**TEXTO DE ORIGEM**
====

Bauru Tênis Clube já formou uma bela geração de tenistas de alto nível e foi referência no tênis do Brasil
Matheus Martins Fontes em 23 de Março de 2010 às 06:41
Sede Náutica, às margens do Tietê |
É difícil imaginar que um clube do interior de São Paulo um dia tenha sido a principal referência de tênis no Brasil e imbatível nos interclubes. Na mesma época, de lá brotaram Roger Guedes, Júlio Góes, Celso Sacomandi, Renato Joaquim e Edvaldo Oliveira, cinco grandes nomes do tênis do Brasil. Sim, o tênis brasileiro deve muito ao Bauru Tênis Clube, que hoje ainda guarda um pouco das glórias do tempo em que os meninos de “Seu” Cláudio Sacomandi – treinador, pai de Celso – fizeram fama.
O BTC, como é conhecido, possui grande infraestrutura, espalhada por três sedes. A sede Social, a mais antiga, é responsável por grandes eventos, nobres tradições e festas das mais elegantes da cidade. A marina da sede Náutica, às margens do rio Tietê, é uma das paisagens mais belas do interior de São Paulo. E, por fim, o Clube de Campo, que, além de quadras poliesportivas, quiosques para churrascos, piscinas, campos de futebol, pistas de atletismo, salão de jogos, academia etc, tem amplo complexo de tênis, com 15 quadras (duas de piso rápido e 13 de saibro), sendo duas cobertas.

====

**LISTAGEM FORNECIDA**

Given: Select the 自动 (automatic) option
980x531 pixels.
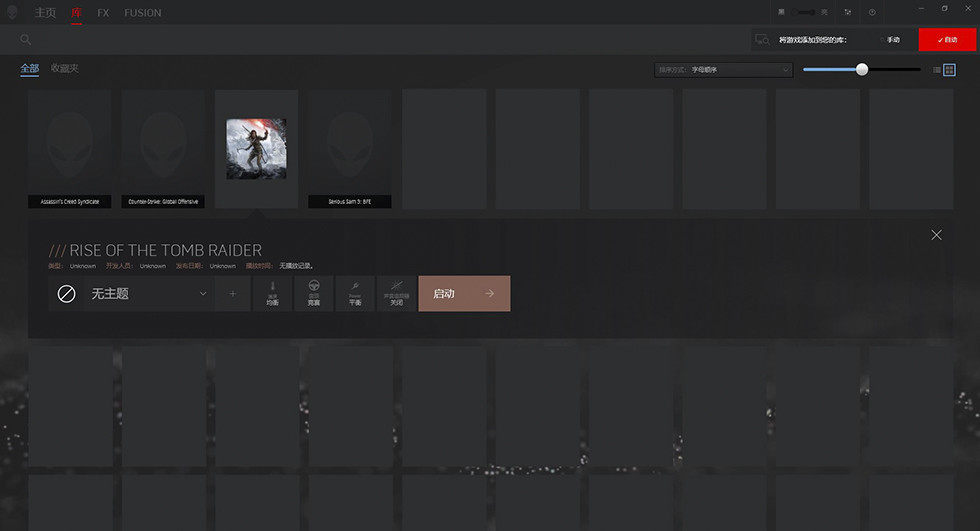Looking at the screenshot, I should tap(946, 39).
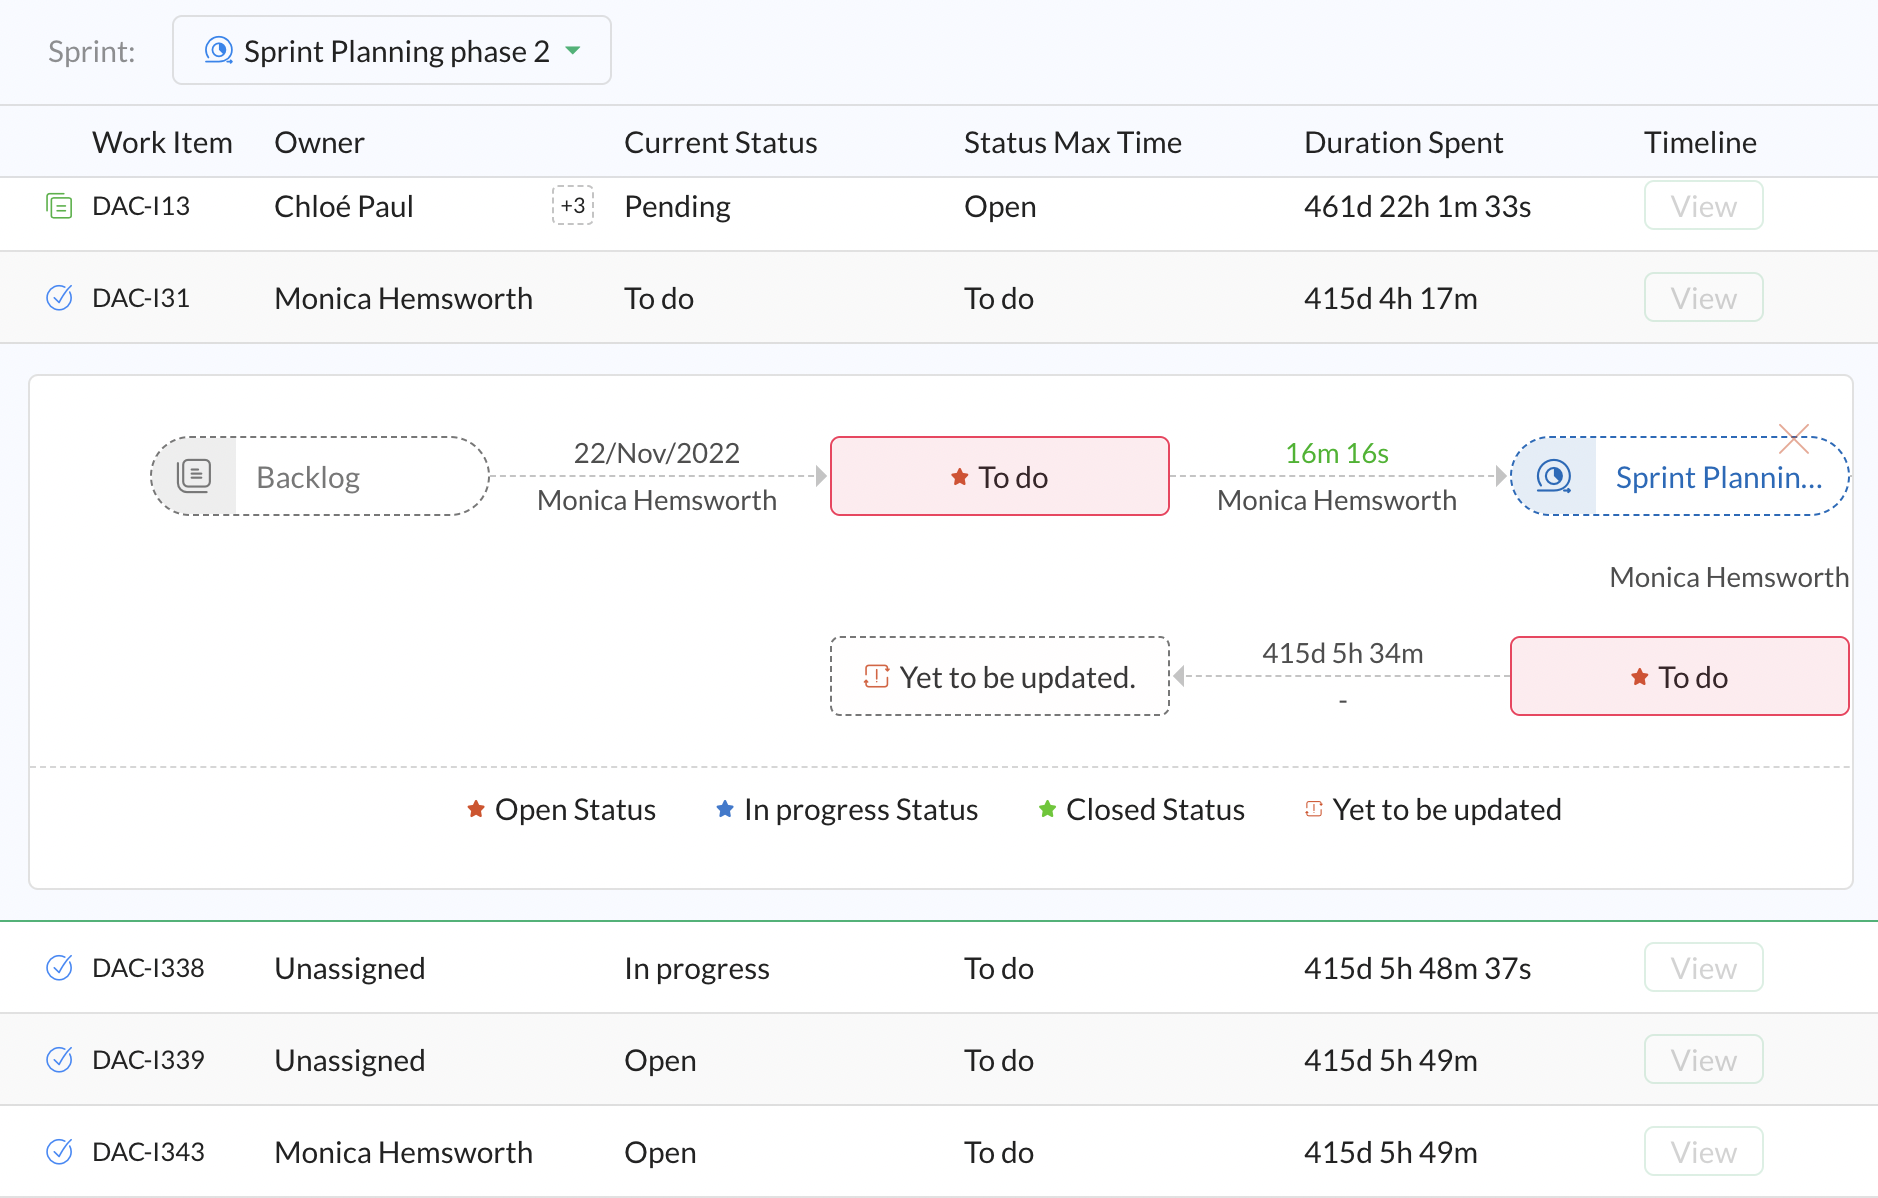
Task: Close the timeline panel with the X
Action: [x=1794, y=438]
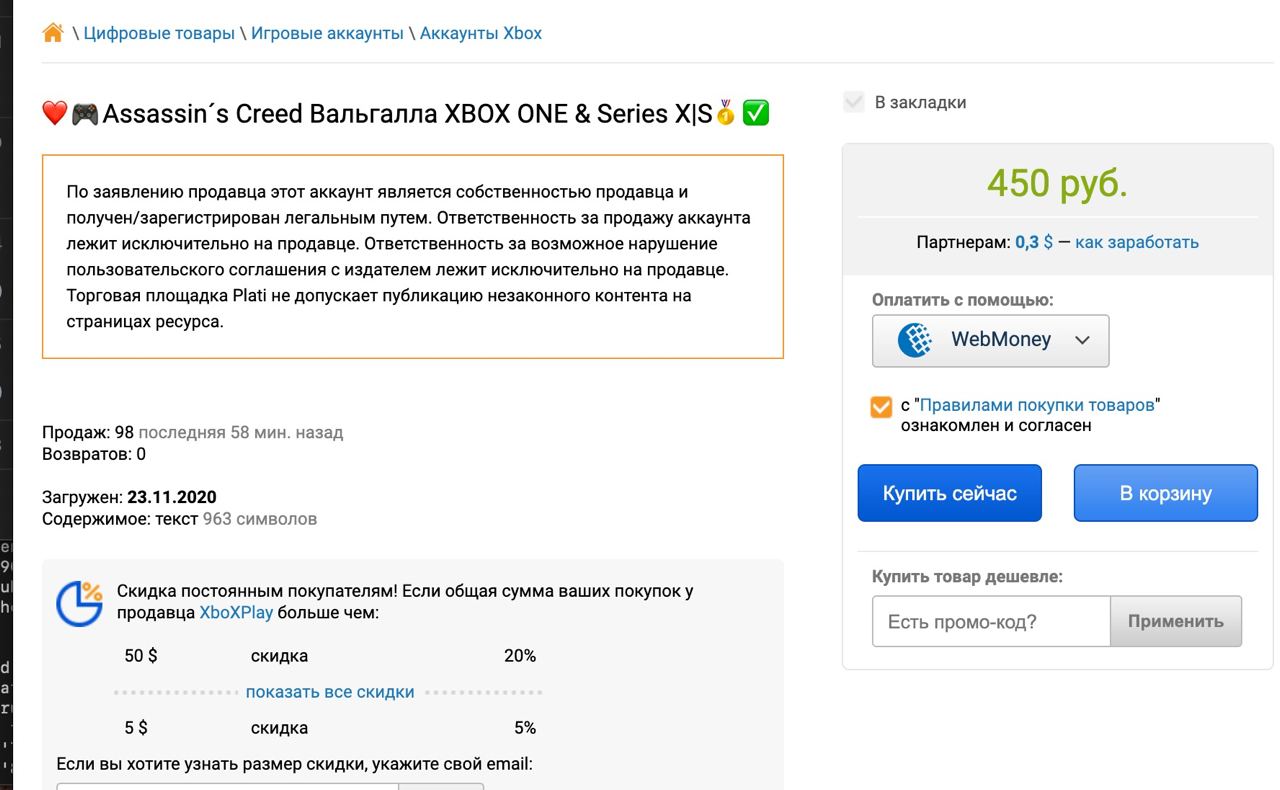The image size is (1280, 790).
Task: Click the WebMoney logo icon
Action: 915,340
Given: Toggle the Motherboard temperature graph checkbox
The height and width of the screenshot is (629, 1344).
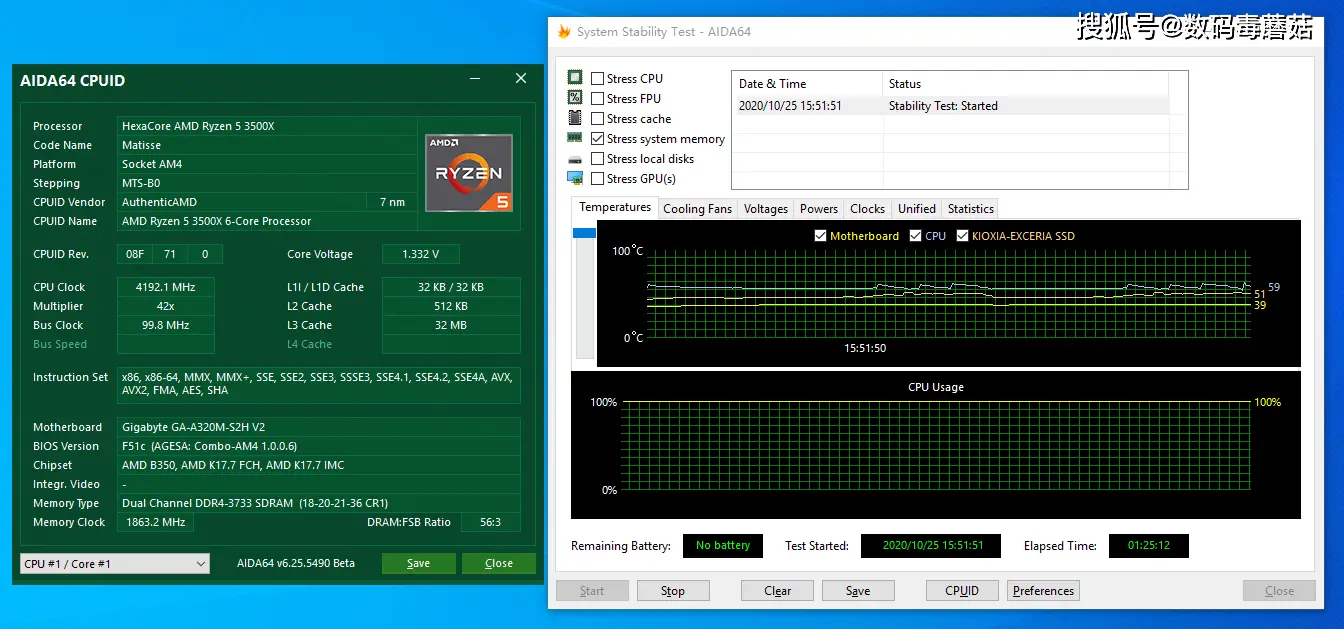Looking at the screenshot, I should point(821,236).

====

**TAREFA A REALIZAR**
Reproduza literalmente o trecho do texto sobre o Bauru Tênis Clube que vai de "O BTC, como" a "sendo duas cobertas.".

**RESPOSTA**
O BTC, como é conhecido, possui grande infraestrutura, espalhada por três sedes. A sede Social, a mais antiga, é responsável por grandes eventos, nobres tradições e festas das mais elegantes da cidade. A marina da sede Náutica, às margens do rio Tietê, é uma das paisagens mais belas do interior de São Paulo. E, por fim, o Clube de Campo, que, além de quadras poliesportivas, quiosques para churrascos, piscinas, campos de futebol, pistas de atletismo, salão de jogos, academia etc, tem amplo complexo de tênis, com 15 quadras (duas de piso rápido e 13 de saibro), sendo duas cobertas.